CONFIG_SERVER_PASS and GOOGLE_APPLICATION_CREDENTIALS are two different kinds of secrets. One of the most fragile parts of the old system was making sure that all of the relevant secrets were available and installed in the correct places, so something I wanted to think about carefully with this new system was how to keep secret maintenance simple and maintainable. These two variables are actually good examples of the two different types of secrets that this system relies on. The password for the config server is stored directly in the CONFIG_SERVER_PASS environment variable, whereas GOOGLE_APPLICATION_CREDENTIALS holds a path to a file that contains secrets.

A Quick Tangent: Secrets Management

Most secrets at the Times are stored in a self-hosted Vault instance. Vault provides a CLI for interacting with secrets, which is excellent for this kind of scripted automation. We also have a cert stored in GCS, which we can use the gsutil CLI to access. We're also going to make use of jq and sed for manipulating the CLI results and piping them into the appropriate locations in the resulting files.

To install these secrets, we're going to write a bash script, install-secrets.sh. The first thing we need to do is create a .env file for the secrets that need to be available as environment variables, like CONFIG_SERVER_PASS. We can add this file to our .gitignore so that it's not checked in to version control, and docker-compose will automatically make it available in our docker-compose.yml file.

        
vault read path/to/config-server-pass --format=json \
      | jq -r '"CONFIG_SERVER_PASS=" + .data.value' > .env
        
      

The --format=json option lets us pipe the output of the vault command directly to jq, which lets us read a specific object path from the resulting JSON object and format it as an environment variable in our .env file. We can repeat this pattern for the rest of our secrets, too, piping our secrets and certificates to files in a local directory.
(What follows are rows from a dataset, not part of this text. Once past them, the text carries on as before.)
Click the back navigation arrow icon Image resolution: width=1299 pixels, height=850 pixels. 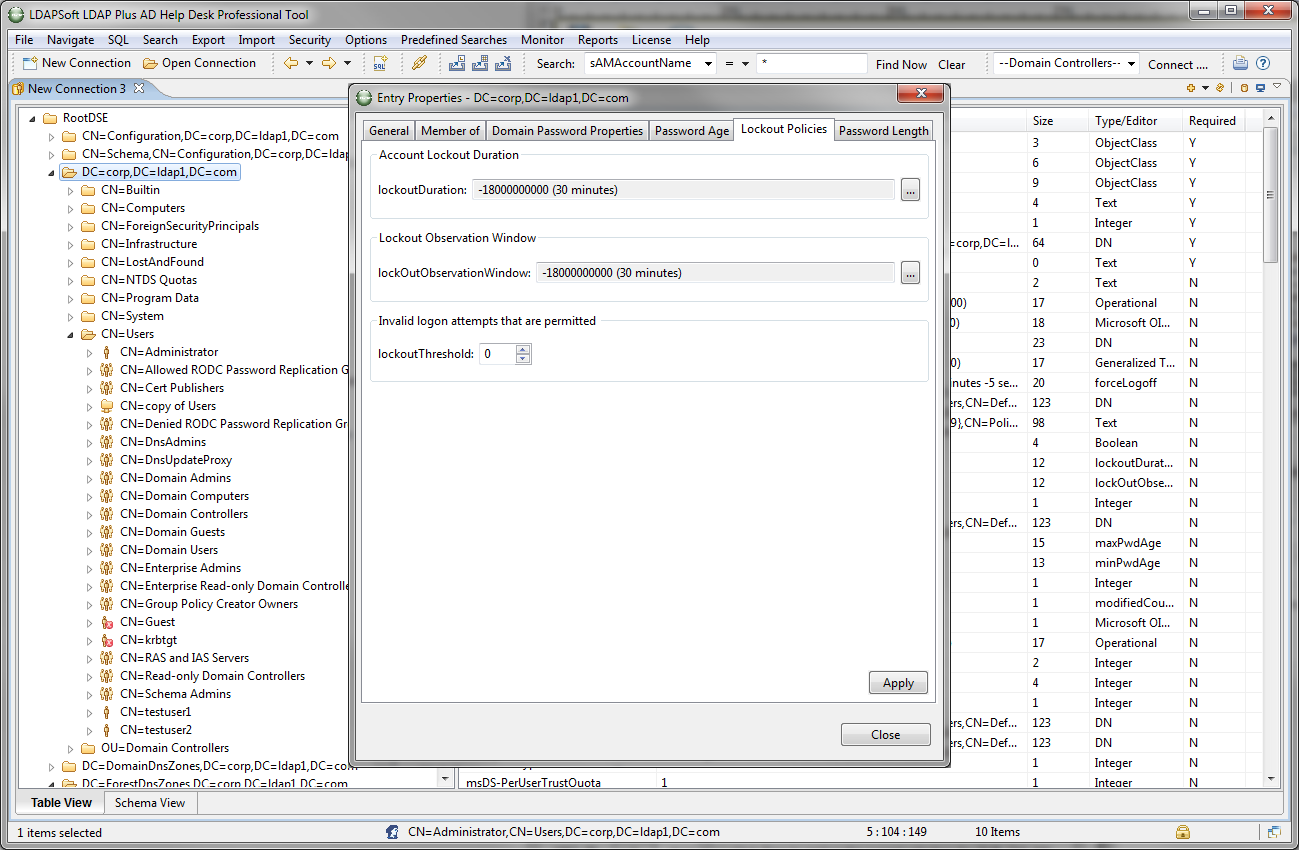pyautogui.click(x=291, y=63)
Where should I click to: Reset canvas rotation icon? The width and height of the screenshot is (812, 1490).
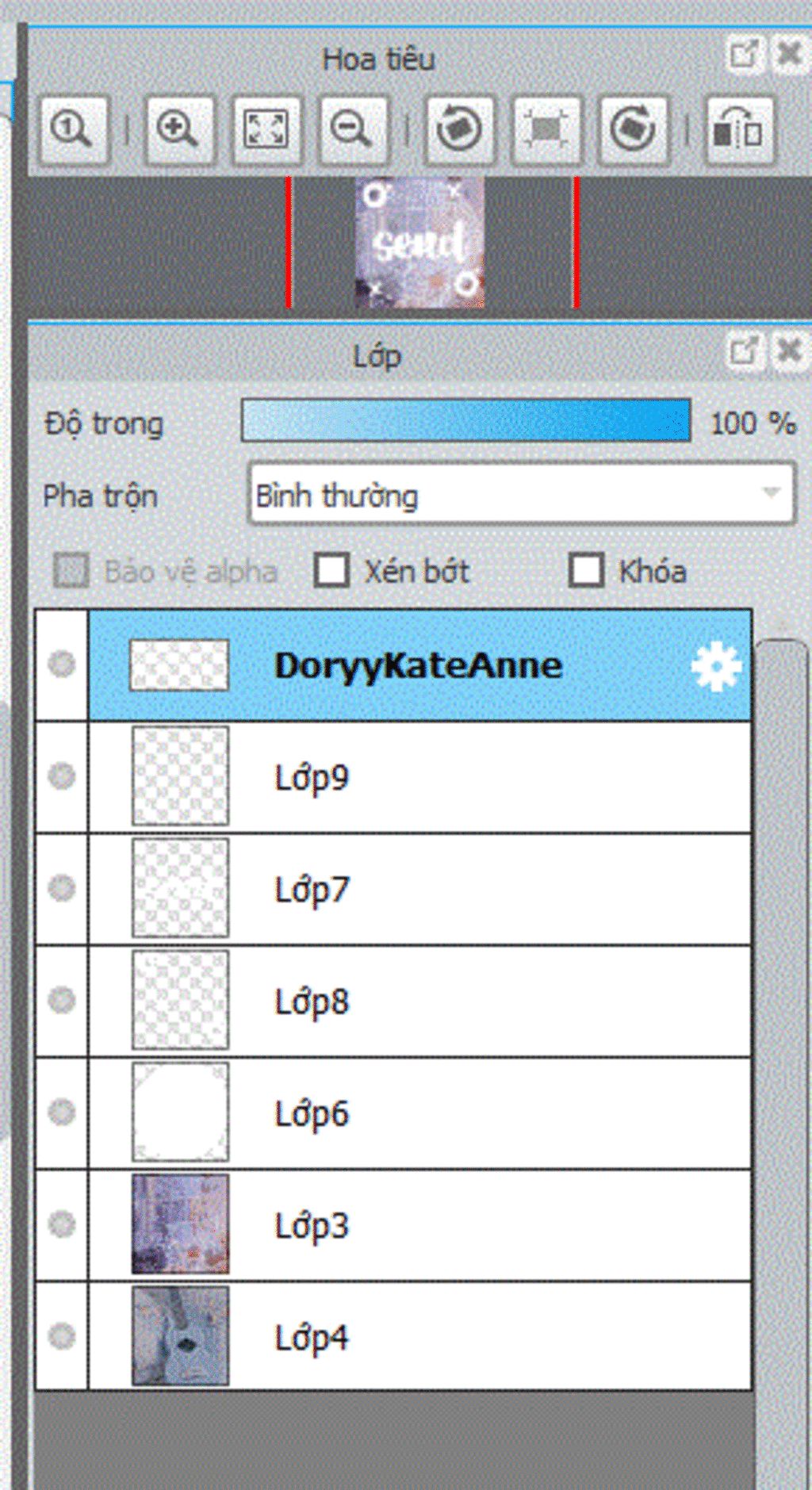(x=546, y=129)
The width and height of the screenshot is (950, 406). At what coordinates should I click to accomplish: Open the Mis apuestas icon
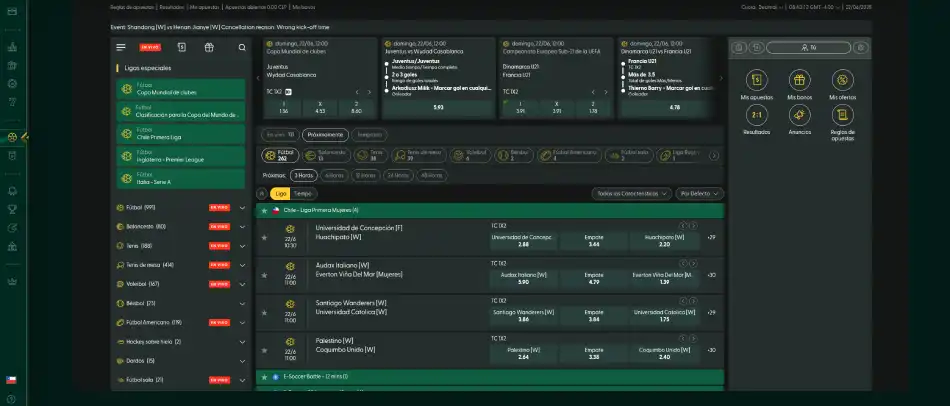(x=757, y=81)
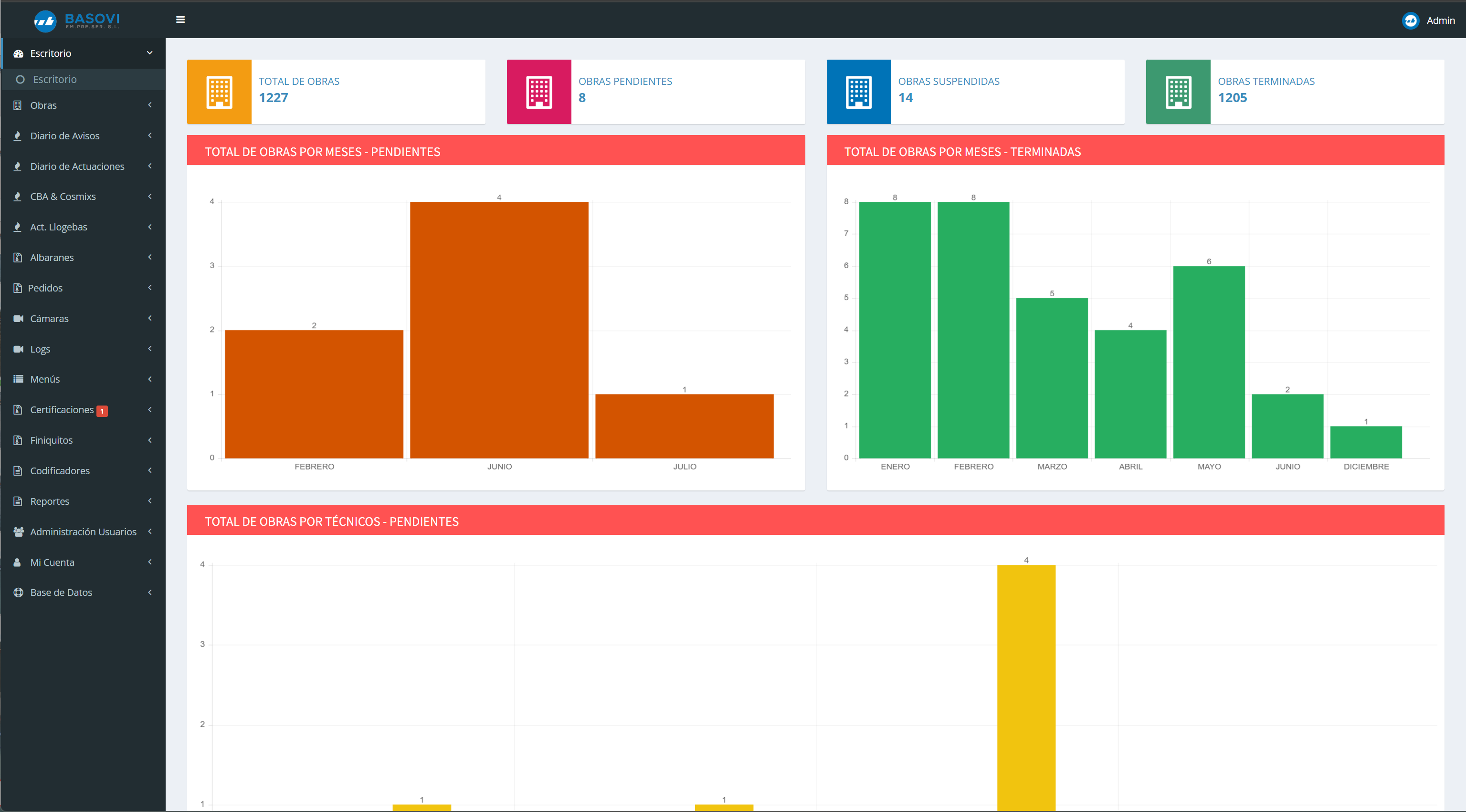This screenshot has height=812, width=1466.
Task: Click the blue Obras Suspendidas building icon
Action: point(859,92)
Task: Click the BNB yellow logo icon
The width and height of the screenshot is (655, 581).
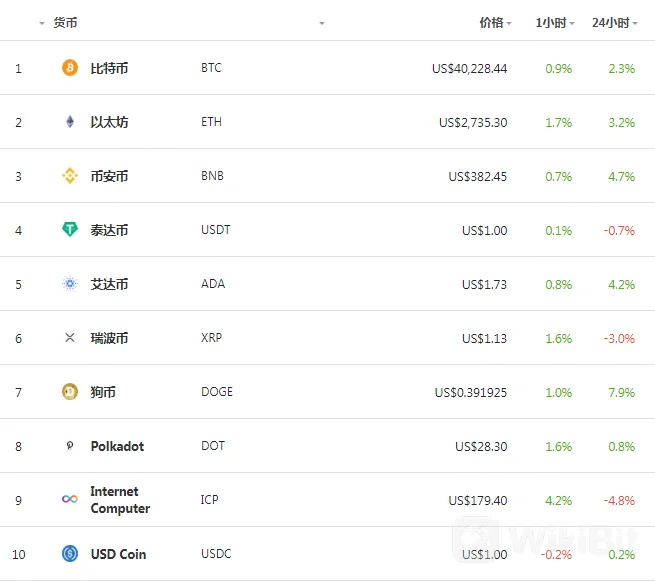Action: tap(70, 176)
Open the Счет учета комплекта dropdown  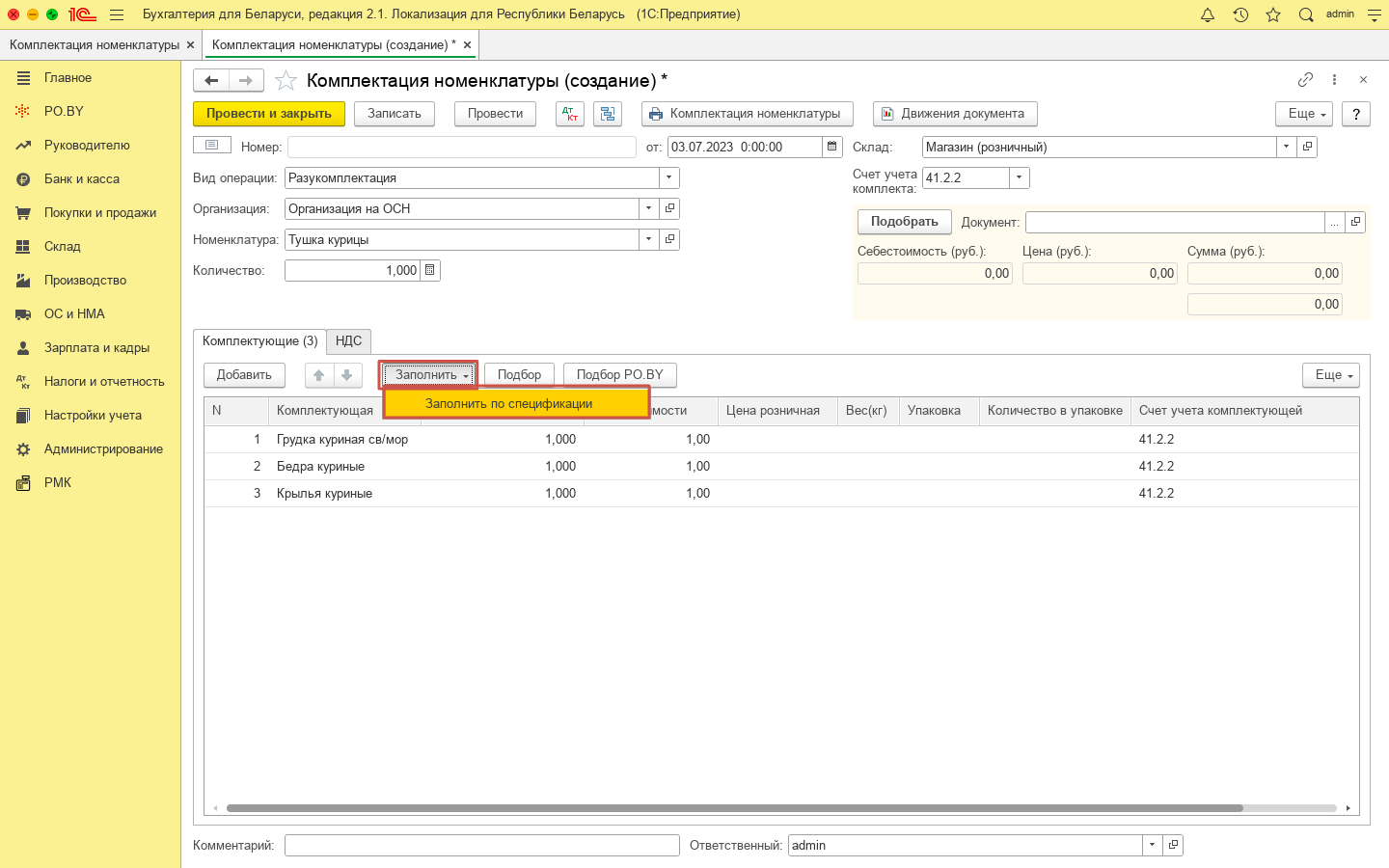click(1019, 177)
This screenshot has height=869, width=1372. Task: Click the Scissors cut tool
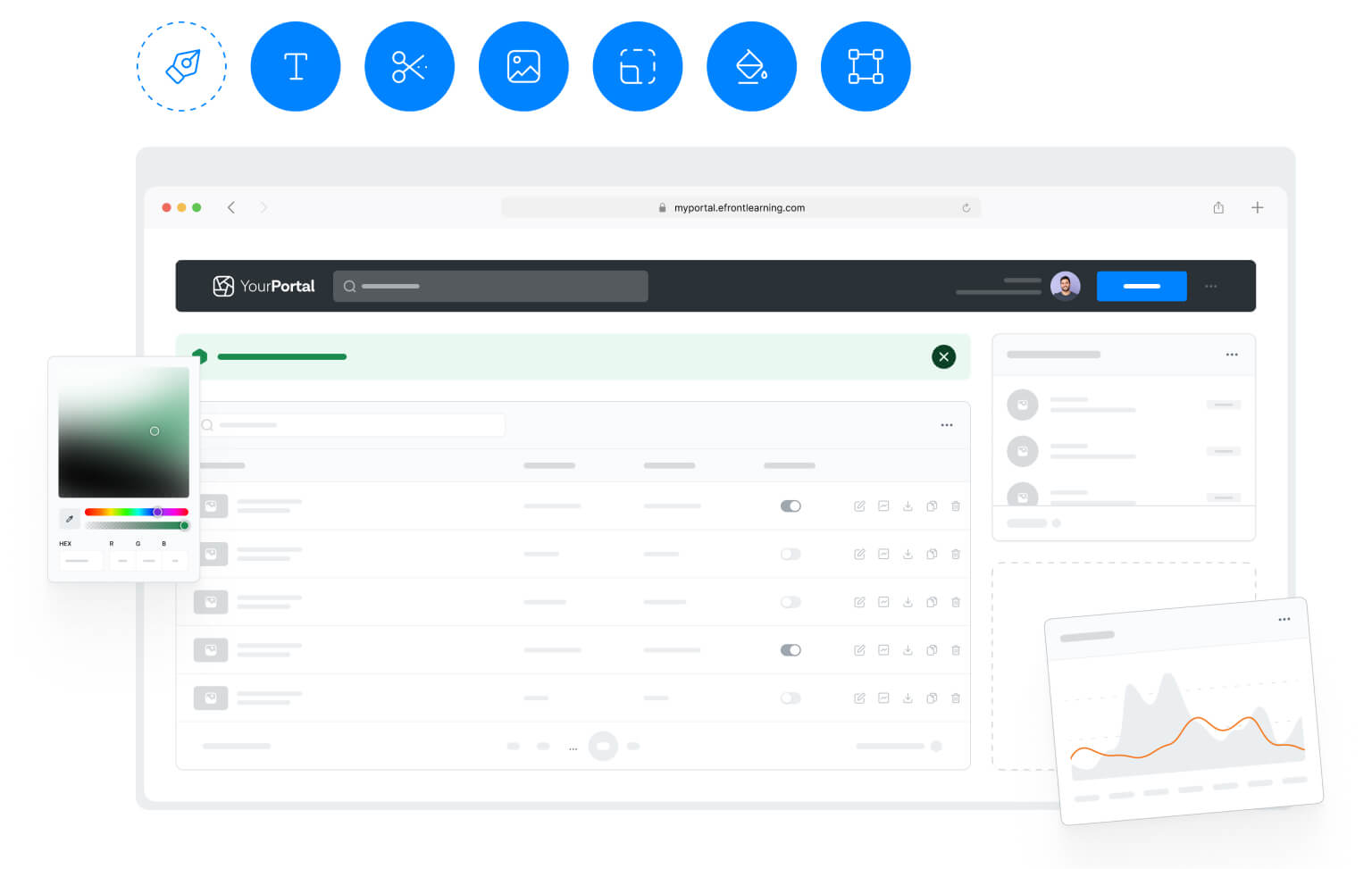coord(409,67)
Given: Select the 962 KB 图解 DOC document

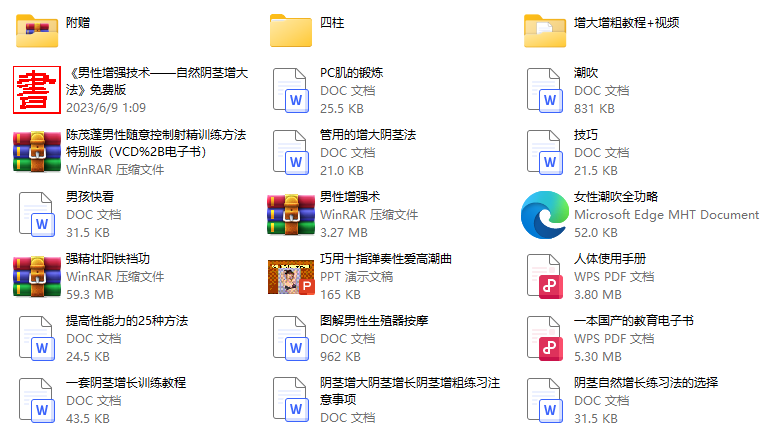Looking at the screenshot, I should [x=291, y=338].
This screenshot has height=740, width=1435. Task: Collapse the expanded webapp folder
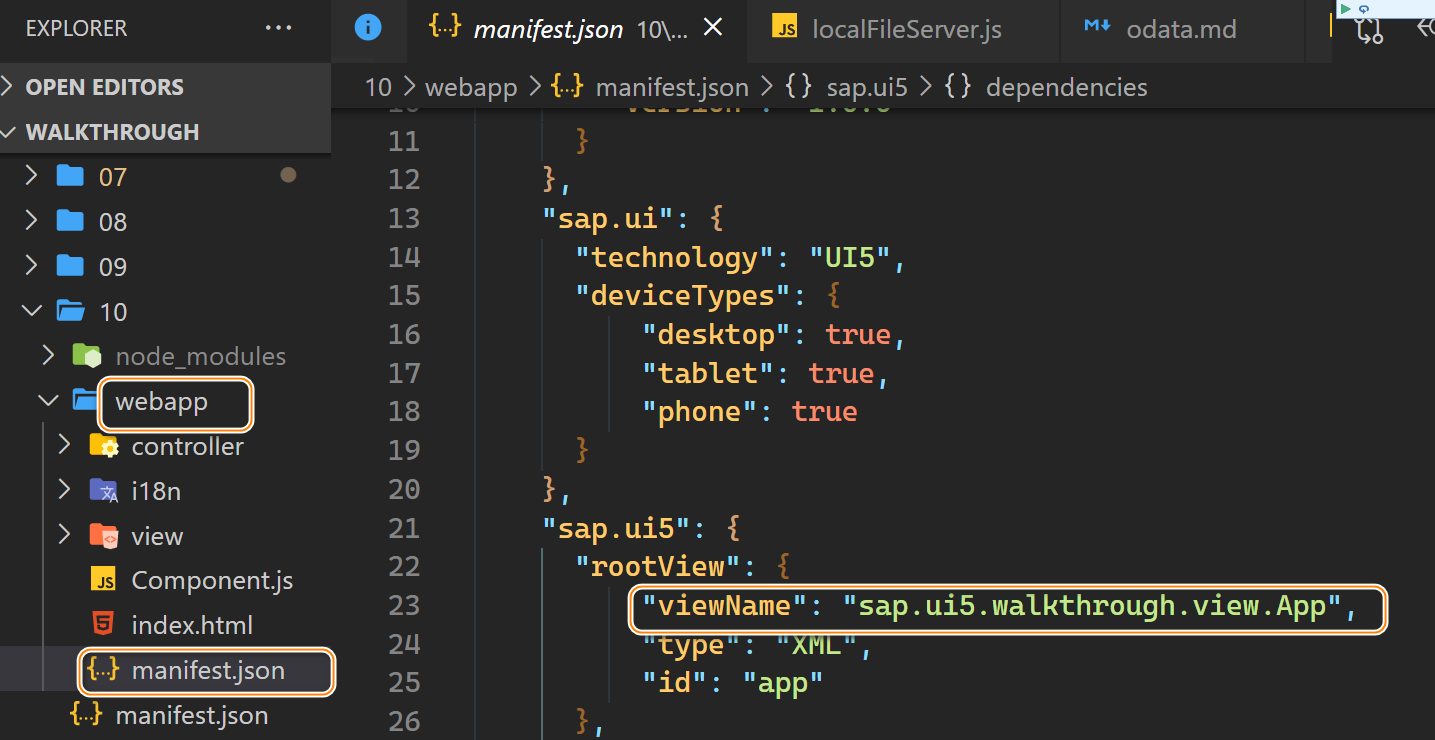click(x=47, y=399)
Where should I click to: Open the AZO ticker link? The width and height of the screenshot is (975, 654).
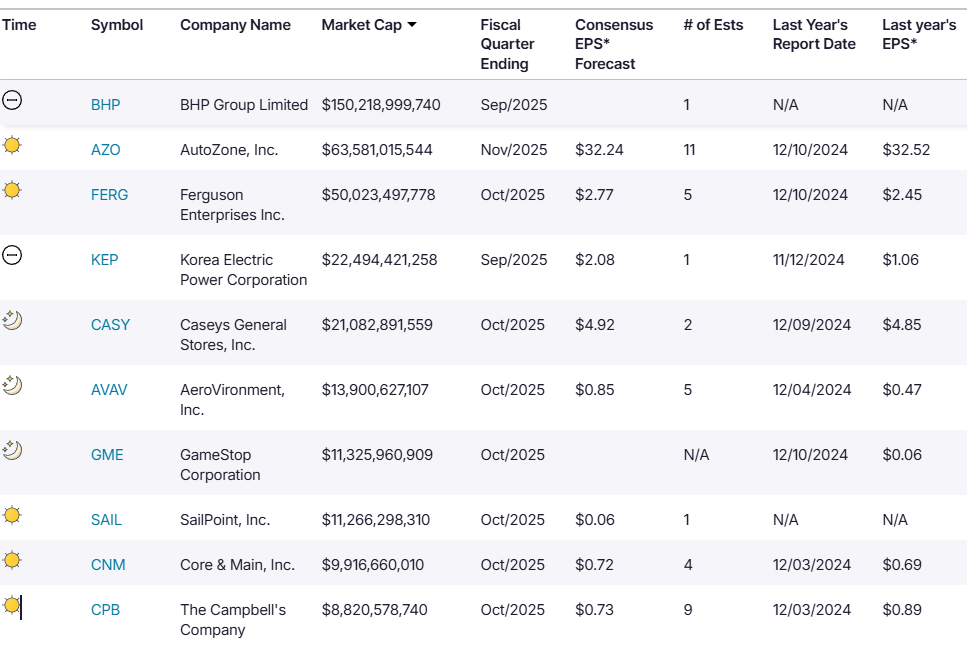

In general, we want to avoid copying secrets into Docker images, since they're often published and can easily be inspected. Even though these images will likely only ever be built and used locally, certificates and passwords are likely to be rotated over time, and it would be nice if our users didn't have to rebuild their images when that happens. We can get around this by mounting our secrets files as volumes onto our running container, which again is fairly straightforward in our docker-compose.yml:

        
    volumes:
      - ./secrets/json_token:/opt/svccredds/json_token
      - ./.m2/settings.xml:/root/.m2/settings.xml
        
      

There are a few more volumes we want to mount for convenience. The first is ~/.m2/repository. Maven uses this directory to store all of its locally installed depndencies; by mounting the same directory from the host machine to each container, we can reuse the dependencies between containers. That means if a dependency is installed to run cms-api, it won't need to be reinstalled to run cms-publishing.

The last two volumes we need to mount are the ones containing the actual source code! In order for this to work, we need to make sure that our code repositories are checked out in predictable locations. We can do that by installing them on our users' behalf with a simple setup script:

        
#!/usr/bin/env bash

git clone https://github.com/path/to/cms-core.git

git clone https://github.com/path/to/cms-api.git

git clone https://github.com/path/to/cms-publishing.git

git clone https://github.com/path/to/cms-web.git

# If the user has maven insalled, this will
# already exist, but we want to double check
mkdir -p ~/.m2/repository

./scripts/install-secrets.sh
        
      

Now we always know where our code will be, so we can mount the rest of our volumes!

        
    volumes:
      - ./secrets/json_token:/opt/svccredds/json_token
      - ./.m2/settings.xml:/root/.m2/settings.xml
      - ~/.m2/repository:/root/.m2/repository
      - ./cms-api:/opt/cms-api
      - ./cms-core:/opt/cms-core
        
      

The Knockout

In the end, we have a fairly simple repository with only a tiny amount of code. Including the README.md, we have seven files, averaging only about 40 lines of code each. The prerequisites (installing git, vault, Docker, and jq) are commonly available and easy to install. The repo itself uses common best practices and is easy to understand and modify, and it wasn't all that hard to write, either!